- _Input_

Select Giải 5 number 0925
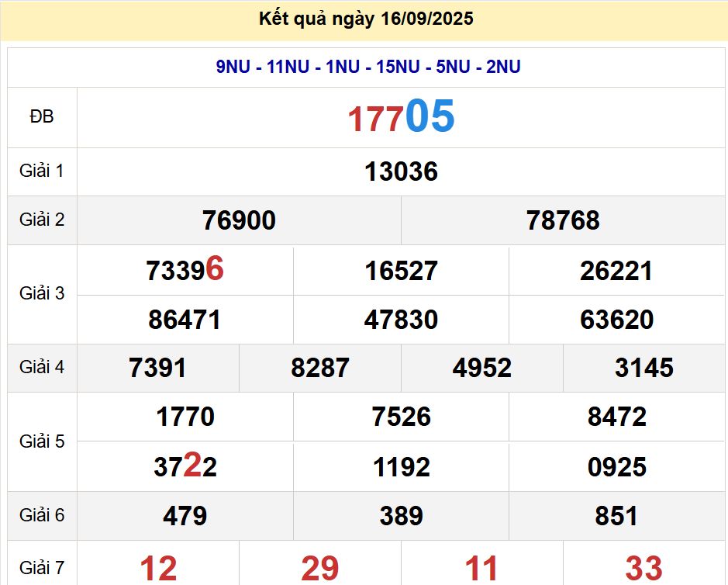This screenshot has width=728, height=585. 616,467
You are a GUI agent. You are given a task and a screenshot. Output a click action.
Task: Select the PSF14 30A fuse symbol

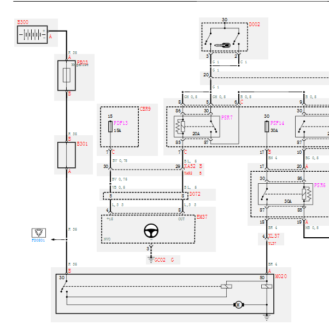[267, 127]
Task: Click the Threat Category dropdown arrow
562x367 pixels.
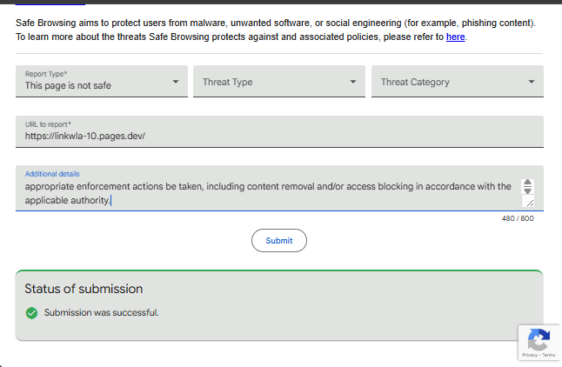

- _What to work on_
Once the line containing "Task: Click the" has been found, write out exactly that line and each one after it through the end of the data, leaving out every picture.

- _Solved exercise_
Task: Click the Threat Category dropdown arrow
562x367 pixels.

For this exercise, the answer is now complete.